▸ Prompt: Write out the entries below in full, exactly as given.

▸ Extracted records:
________
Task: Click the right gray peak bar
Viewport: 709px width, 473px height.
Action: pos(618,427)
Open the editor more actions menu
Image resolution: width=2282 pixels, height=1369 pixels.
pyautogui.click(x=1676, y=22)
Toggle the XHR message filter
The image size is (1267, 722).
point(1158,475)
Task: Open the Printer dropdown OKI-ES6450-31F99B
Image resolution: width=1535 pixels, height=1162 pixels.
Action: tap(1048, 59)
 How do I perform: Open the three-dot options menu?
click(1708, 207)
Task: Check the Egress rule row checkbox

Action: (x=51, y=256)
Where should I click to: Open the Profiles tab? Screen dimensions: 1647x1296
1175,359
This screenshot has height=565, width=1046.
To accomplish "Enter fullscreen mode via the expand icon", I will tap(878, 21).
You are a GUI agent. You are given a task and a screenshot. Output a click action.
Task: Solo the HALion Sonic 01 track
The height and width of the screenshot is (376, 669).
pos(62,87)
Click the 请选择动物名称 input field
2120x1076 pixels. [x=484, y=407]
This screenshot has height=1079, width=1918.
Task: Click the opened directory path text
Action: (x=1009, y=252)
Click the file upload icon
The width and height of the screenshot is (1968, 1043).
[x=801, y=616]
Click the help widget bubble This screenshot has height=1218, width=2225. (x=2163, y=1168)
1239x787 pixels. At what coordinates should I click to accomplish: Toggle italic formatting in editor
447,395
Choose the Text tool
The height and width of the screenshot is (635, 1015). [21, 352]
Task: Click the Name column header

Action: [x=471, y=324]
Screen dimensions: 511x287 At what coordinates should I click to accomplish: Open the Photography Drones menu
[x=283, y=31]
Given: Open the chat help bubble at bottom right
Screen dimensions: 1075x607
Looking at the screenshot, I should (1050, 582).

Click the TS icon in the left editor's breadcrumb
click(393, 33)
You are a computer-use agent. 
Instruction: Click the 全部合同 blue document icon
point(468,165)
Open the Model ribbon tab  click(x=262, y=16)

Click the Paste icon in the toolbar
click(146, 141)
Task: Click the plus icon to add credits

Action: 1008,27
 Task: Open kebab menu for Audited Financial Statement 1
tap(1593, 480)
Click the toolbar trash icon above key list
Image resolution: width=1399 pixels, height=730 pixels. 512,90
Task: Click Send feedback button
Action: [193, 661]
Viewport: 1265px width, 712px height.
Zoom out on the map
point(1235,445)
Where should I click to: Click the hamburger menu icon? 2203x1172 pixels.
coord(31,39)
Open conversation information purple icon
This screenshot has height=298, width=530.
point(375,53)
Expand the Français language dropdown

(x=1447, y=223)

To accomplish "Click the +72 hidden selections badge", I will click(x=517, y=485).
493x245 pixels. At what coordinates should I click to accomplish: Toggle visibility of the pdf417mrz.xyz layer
________
▸ Problem solution:
Task: Click the right gray peak bar
Viewport: 709px width, 473px height.
Action: pos(618,427)
Open the editor more actions menu
Image resolution: width=2282 pixels, height=1369 pixels.
pyautogui.click(x=1676, y=22)
Toggle the XHR message filter
The image size is (1267, 722).
point(1158,475)
Task: Open the Printer dropdown OKI-ES6450-31F99B
Image resolution: width=1535 pixels, height=1162 pixels.
Action: tap(1048, 59)
 How do I perform: Open the three-dot options menu?
click(1708, 207)
Task: Check the Egress rule row checkbox

Action: (x=51, y=256)
Where should I click to: Open the Profiles tab? Screen dimensions: 1647x1296
1175,359
This screenshot has height=565, width=1046.
To accomplish "Enter fullscreen mode via the expand icon", I will tap(878, 21).
You are a GUI agent. You are given a task and a screenshot. Output a click action.
Task: Solo the HALion Sonic 01 track
The height and width of the screenshot is (376, 669).
pos(62,87)
Click the 请选择动物名称 input field
2120x1076 pixels. [x=484, y=407]
This screenshot has height=1079, width=1918.
Task: Click the opened directory path text
Action: (x=1009, y=252)
Click the file upload icon
The width and height of the screenshot is (1968, 1043).
[x=801, y=616]
Click the help widget bubble This screenshot has height=1218, width=2225. (x=2163, y=1168)
1239x787 pixels. At what coordinates should I click to accomplish: Toggle italic formatting in editor
447,395
Choose the Text tool
The height and width of the screenshot is (635, 1015). [21, 352]
Task: Click the Name column header

Action: [x=471, y=324]
Screen dimensions: 511x287 At what coordinates should I click to accomplish: Open the Photography Drones menu
[x=283, y=31]
Given: Open the chat help bubble at bottom right
Screen dimensions: 1075x607
Looking at the screenshot, I should (1050, 582).

Click the TS icon in the left editor's breadcrumb
click(393, 33)
You are a computer-use agent. 
Instruction: Click the 全部合同 blue document icon
point(468,165)
Open the Model ribbon tab  click(x=262, y=16)

Click the Paste icon in the toolbar
click(146, 141)
Task: Click the plus icon to add credits

Action: 1008,27
 Task: Open kebab menu for Audited Financial Statement 1
tap(1593, 480)
Click the toolbar trash icon above key list
Image resolution: width=1399 pixels, height=730 pixels. 512,90
Task: Click Send feedback button
Action: [193, 661]
Viewport: 1265px width, 712px height.
Zoom out on the map
point(1235,445)
Where should I click to: Click the hamburger menu icon? 2203x1172 pixels.
coord(31,39)
Open conversation information purple icon
This screenshot has height=298, width=530.
point(375,53)
Expand the Français language dropdown

(x=1447, y=223)

To accomplish "Click the +72 hidden selections badge", I will click(x=517, y=485).
493x245 pixels. At what coordinates should I click to accomplish: Toggle visibility of the pdf417mrz.xyz layer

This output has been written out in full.